A significant proportion of CD34⁺ cells are lost or are not viable after processing, freezing, and thawing [39, 40]. Our own experience suggests a median loss of 34% CD34⁺ cells as assessed with 7-AAD for viability [40, 41]. The minimal collection target has been at least 2 × 10⁶/kg CD34⁺ cells for more than two decades. As there are so far no prospective randomized studies evaluating optimal CD34⁺ cell dose to be collected and infused after high-dose therapy, there is a continuous debate on the topic.

The number of CD34⁺ cells infused is associated with the tempo of platelet recovery after high-dose therapy [39, 42, 43]. The impact of CD34⁺ cell dose on posttransplant neutrophil recovery, however, seems to be negligible [39, 40, 43, 44]. More recently, a very low graft CD34⁺ cell counts (<1.0 × 10⁶/kg) measured after cryopreservation in myeloma patients have been shown to lead to significantly delayed platelet engraftment with no clinically relevant thrombocytopenia in the long term [40].

In 2009, the International Myeloma Working Group suggested a collection of at least 4 × 10⁶/kg CD34⁺ cells for a single transplant and 8–10 × 10⁶/kg if feasible to allow two transplants [45]. Although at present there appears to be no important role for tandem transplants, an option for a second transplantation should be considered especially in patients <65–70 years of age.
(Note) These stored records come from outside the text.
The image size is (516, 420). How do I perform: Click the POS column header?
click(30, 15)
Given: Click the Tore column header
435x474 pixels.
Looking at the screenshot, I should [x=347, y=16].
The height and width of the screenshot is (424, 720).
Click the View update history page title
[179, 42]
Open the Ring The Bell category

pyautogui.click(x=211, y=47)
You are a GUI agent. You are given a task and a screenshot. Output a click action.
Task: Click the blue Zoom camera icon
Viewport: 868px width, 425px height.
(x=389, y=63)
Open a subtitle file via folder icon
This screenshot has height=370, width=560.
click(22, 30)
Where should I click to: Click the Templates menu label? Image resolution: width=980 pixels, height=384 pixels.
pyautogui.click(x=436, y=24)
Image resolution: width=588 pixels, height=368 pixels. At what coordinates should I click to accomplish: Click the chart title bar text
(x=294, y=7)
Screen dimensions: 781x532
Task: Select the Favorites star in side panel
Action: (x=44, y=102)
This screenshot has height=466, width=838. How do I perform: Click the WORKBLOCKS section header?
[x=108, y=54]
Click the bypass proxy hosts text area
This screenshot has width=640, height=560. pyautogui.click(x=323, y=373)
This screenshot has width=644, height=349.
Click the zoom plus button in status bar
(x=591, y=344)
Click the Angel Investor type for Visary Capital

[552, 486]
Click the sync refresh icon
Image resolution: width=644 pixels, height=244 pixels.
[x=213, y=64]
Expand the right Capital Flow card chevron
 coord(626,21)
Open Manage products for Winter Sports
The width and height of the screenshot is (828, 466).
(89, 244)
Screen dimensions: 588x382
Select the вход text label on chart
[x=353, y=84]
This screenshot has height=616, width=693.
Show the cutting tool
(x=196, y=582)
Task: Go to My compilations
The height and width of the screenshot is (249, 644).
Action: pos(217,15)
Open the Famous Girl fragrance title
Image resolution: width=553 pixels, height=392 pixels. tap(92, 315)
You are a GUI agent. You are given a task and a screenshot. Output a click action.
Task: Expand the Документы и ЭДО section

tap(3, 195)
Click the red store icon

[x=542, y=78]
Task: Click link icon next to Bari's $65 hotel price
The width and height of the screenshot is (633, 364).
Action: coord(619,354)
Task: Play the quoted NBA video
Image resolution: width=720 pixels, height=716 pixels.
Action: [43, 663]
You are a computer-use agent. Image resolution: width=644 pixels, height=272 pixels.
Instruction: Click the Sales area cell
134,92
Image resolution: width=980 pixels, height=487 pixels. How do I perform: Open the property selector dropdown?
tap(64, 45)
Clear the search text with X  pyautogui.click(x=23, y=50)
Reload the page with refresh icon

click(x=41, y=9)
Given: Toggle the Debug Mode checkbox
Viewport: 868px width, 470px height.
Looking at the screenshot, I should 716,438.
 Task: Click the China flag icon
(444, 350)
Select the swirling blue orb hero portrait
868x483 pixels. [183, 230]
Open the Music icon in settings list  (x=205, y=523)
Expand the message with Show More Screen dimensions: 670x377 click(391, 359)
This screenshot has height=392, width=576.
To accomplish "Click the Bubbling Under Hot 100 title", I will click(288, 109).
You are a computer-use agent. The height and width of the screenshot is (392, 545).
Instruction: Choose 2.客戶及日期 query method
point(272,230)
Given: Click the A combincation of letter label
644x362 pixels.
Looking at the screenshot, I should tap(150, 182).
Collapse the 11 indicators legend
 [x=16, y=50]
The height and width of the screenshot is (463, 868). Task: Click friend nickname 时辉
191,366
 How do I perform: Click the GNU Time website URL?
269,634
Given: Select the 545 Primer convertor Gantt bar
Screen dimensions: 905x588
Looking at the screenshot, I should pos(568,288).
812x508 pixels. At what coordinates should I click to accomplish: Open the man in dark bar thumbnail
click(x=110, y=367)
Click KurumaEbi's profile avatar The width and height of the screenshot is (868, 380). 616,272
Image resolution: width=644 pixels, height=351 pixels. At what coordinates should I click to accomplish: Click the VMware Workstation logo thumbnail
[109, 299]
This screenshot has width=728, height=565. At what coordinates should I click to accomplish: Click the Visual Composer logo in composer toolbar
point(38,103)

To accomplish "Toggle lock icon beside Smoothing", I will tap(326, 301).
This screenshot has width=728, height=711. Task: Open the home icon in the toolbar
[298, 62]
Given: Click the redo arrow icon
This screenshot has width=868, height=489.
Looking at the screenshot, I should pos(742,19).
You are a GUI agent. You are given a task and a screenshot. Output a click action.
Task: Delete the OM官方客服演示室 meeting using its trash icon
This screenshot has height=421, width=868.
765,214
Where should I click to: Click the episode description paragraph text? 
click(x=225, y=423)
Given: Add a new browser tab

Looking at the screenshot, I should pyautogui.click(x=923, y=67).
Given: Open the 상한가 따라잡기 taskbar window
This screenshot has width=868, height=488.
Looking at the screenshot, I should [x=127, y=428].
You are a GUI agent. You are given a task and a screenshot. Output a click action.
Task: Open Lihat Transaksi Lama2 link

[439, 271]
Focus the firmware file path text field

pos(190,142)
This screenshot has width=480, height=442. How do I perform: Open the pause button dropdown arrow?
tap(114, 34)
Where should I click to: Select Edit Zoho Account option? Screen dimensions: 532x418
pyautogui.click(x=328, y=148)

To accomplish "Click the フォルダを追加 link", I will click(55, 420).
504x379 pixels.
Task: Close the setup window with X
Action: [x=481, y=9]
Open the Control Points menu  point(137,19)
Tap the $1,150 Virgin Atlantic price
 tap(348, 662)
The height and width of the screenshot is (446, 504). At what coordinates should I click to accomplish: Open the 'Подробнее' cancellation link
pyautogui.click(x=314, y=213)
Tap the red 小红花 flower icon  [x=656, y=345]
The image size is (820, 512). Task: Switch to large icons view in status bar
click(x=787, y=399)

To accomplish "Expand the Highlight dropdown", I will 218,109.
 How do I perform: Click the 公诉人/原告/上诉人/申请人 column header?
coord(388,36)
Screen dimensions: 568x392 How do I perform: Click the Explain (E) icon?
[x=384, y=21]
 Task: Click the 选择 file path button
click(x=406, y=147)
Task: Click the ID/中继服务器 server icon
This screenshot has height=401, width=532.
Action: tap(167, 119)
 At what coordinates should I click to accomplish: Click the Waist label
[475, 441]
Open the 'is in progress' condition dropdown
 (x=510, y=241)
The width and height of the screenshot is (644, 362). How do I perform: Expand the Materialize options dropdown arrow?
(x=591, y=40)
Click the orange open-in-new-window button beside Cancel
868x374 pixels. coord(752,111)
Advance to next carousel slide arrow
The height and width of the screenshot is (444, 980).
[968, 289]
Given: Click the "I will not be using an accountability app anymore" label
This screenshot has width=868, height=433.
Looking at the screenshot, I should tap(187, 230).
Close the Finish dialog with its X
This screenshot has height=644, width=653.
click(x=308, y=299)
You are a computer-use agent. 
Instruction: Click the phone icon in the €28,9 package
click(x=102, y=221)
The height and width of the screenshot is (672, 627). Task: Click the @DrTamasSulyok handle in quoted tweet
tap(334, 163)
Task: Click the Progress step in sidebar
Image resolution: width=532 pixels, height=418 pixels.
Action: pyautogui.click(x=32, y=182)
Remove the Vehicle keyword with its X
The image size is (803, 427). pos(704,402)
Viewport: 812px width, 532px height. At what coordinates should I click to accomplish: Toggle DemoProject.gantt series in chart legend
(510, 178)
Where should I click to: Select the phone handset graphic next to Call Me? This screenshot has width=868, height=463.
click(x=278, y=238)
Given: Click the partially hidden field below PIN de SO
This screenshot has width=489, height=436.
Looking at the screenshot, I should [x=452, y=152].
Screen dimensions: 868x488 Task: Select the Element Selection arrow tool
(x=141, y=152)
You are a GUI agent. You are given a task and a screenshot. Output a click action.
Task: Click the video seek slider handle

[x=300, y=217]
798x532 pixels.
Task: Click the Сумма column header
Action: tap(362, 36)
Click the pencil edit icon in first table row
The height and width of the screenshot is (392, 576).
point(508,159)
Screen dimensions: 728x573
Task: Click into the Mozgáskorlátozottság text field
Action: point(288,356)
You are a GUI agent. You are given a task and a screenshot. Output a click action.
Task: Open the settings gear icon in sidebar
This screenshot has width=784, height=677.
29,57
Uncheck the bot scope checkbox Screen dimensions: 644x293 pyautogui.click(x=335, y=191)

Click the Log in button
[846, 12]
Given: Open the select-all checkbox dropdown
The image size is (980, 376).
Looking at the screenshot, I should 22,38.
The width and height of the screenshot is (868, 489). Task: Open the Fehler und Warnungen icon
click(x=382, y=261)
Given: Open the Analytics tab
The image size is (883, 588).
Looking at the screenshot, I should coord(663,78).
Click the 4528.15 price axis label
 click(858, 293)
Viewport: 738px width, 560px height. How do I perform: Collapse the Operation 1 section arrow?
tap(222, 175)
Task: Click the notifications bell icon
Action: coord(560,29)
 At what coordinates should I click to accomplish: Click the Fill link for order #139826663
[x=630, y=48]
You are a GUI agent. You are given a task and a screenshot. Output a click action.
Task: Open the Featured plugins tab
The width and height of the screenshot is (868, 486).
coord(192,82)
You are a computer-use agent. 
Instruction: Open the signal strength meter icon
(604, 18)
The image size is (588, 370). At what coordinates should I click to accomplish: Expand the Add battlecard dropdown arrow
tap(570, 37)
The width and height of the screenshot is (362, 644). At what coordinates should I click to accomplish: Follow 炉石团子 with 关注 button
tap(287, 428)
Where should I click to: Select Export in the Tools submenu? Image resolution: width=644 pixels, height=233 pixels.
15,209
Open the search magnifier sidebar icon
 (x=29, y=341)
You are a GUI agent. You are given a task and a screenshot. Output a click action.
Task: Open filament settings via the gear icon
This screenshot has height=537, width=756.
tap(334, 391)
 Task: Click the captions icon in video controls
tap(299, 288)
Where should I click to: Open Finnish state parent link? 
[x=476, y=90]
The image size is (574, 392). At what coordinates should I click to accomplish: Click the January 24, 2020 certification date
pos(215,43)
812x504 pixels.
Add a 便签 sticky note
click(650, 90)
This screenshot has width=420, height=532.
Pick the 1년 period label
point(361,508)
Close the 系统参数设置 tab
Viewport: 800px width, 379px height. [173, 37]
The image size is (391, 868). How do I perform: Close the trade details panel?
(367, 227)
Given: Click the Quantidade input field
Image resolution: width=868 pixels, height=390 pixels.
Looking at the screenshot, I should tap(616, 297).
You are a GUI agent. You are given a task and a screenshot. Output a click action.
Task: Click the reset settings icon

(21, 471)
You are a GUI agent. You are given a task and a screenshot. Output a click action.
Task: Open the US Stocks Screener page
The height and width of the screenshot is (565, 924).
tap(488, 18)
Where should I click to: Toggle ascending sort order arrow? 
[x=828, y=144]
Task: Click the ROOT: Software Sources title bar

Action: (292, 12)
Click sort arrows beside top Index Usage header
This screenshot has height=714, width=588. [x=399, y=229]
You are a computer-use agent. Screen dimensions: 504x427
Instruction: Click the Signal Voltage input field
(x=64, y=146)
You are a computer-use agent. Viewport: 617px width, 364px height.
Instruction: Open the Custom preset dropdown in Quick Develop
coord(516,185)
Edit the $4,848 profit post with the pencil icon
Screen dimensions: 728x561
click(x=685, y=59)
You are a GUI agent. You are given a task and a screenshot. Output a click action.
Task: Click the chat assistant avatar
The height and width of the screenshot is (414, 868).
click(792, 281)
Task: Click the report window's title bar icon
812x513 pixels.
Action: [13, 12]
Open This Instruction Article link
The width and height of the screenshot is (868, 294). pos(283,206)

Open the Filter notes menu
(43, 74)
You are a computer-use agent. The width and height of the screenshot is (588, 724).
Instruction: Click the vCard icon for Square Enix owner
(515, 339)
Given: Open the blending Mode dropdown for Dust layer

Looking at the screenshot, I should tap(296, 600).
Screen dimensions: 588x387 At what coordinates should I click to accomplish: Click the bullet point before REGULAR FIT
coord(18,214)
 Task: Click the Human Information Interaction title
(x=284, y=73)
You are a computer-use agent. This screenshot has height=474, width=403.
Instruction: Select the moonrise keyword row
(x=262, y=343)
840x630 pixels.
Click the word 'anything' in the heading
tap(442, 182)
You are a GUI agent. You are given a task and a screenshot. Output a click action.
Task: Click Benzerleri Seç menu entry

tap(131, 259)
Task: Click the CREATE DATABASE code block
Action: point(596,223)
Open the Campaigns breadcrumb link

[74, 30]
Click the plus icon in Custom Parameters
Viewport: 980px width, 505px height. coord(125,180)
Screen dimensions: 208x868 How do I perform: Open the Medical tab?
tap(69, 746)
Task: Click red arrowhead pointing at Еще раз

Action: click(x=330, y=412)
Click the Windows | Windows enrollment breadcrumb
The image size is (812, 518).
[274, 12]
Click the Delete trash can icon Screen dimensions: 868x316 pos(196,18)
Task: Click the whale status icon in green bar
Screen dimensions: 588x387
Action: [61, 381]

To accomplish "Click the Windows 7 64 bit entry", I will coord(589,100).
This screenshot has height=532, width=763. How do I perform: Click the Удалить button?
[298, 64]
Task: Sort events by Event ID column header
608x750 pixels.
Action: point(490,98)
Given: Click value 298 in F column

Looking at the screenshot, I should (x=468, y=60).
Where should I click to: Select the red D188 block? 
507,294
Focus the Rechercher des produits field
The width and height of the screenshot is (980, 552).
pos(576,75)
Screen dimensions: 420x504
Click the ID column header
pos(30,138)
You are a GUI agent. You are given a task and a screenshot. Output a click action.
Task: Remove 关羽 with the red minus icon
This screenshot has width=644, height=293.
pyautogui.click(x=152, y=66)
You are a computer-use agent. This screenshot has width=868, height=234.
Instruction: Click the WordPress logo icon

An extra collection, which might be needed in a significant percentage of the patients, is feasible and is apparently associated with less efforts and costs compared to remobilization after a single high-dose therapy [46].

There are conflicting data regarding effect of CD34⁺ cell dose for long-term outcome of MM patients after AHCT. Some retrospective studies suggest superior progression-free survival (PFS) [47] or even overall survival (OS) [47, 48] in patients receiving higher CD34⁺ cell doses, whereas some studies have not found such a relationship [49, 50]. There are studies suggesting that poor mobilization may be in fact associated with shortened PFS and OS [51]. An Italian phase 3 study observed that poor mobilizers (<4 × 10⁶/kg CD34⁺ cells collected) had shorter PFS as well as OS compared to the patients mobilizing better [52]. Our recent analysis of MM patients included in the prospective GOA study showed that also patients receiving very low amount of cryopreserved viable CD34⁺ cells (<1 × 10⁶/kg) had comparable outcome compared to patients receiving higher amount of CD34⁺ cells [40]. To conclude, although not defined adequately in prospective studies, collection of at least 3–4 × 10⁶/kg CD34⁺ cells for a single transplant and 6–8 × 10⁶/kg if a rescue transplantation could be considered [45] in order to shorten especially the duration of thrombocytopenia after AHCT.

Other Cells

Blood grafts contain many other cell types than CD34⁺ cells, e.g., CD34⁺CD133⁺CD38⁻ cells (about 5% of CD34⁺ cells) and a lot of various lymphocytes (20–30 times more than CD34⁺ cells, typically 150–250 × 10⁶/kg), whose amount is influenced by the mobilizing method used [41, 53]. These include CD3⁺CD4⁺ and CD3⁺CD8⁺ T cells, much less natural killer cells (about the same amount as CD34⁺ cells), and even less CD19-positive B lymphocytes [43]. Limited data are available on the importance of these cell types in regard to posttransplant recovery and outcome, and these cell types are not usually measured outside specific clinical studies.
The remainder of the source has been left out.